[PYTHON] [PyTorch Tutorial ②] Autograd: Automatic differentiation

Introduction

This is the second installment of PyTorch Official Tutorial following Last time. This time, I would like to proceed with Autograd: Automatic Differentiation.

table of contents

1.Autograd 2.Tensor 3. Gradient 4.You can do many crazy things with autograd! 5. Finally History

1.Autograd

PyTorch implements the Autograd feature. Gradient information is stored in Tensor, and the gradient is calculated by the backward () method for the defined calculation graph (expression). Let's take a look at Autograd with a concrete example below.

2.Tensor

The PyTorch Tensor will record the gradient by setting the requires_grad attribute to True. When you calculate the gradient with backward (), the gradient is preserved in the Tensor's grad attribute.
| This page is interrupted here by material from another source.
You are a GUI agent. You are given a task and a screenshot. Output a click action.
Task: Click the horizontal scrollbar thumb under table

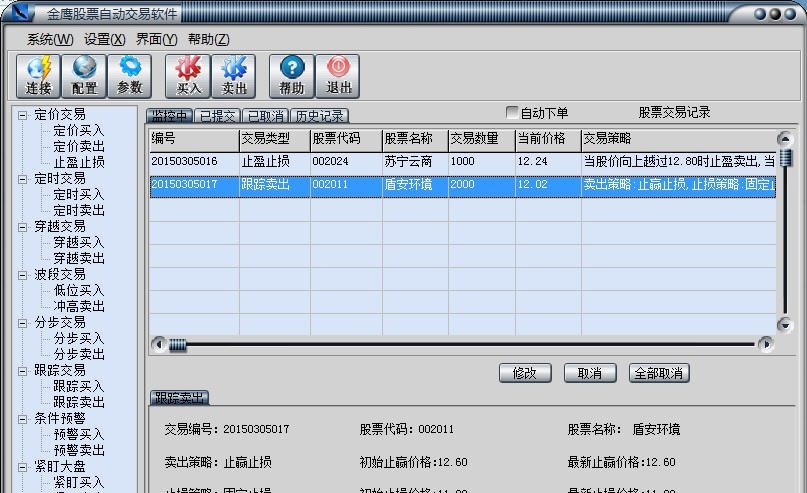(x=177, y=345)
The following description defines the Tensor. Specify requires_grad = True so that the gradient is recorded.

import torch
x = torch.ones(2, 2, requires_grad=True)
print(x)
tensor([[1., 1.],
        [1., 1.]], requires_grad=True)

Create a calculation graph (formula) y.

y = x + 2
print(y)
tensor([[3., 3.],
        [3., 3.]], grad_fn=<AddBackward0>)

When I print, I have grad_fn in the output. This shows that a computational graph has been built to calculate the gradient.

print(y.grad_fn)
<AddBackward0 object at 0x7f8cc977e5c0>

Use y to create further calculation graphs (formulas) z and out.

z = y * y * 3
out = z.mean()

print(z, out)
tensor([[27., 27.],
        [27., 27.]], grad_fn=<MulBackward0>) tensor(27., grad_fn=<MeanBackward0>)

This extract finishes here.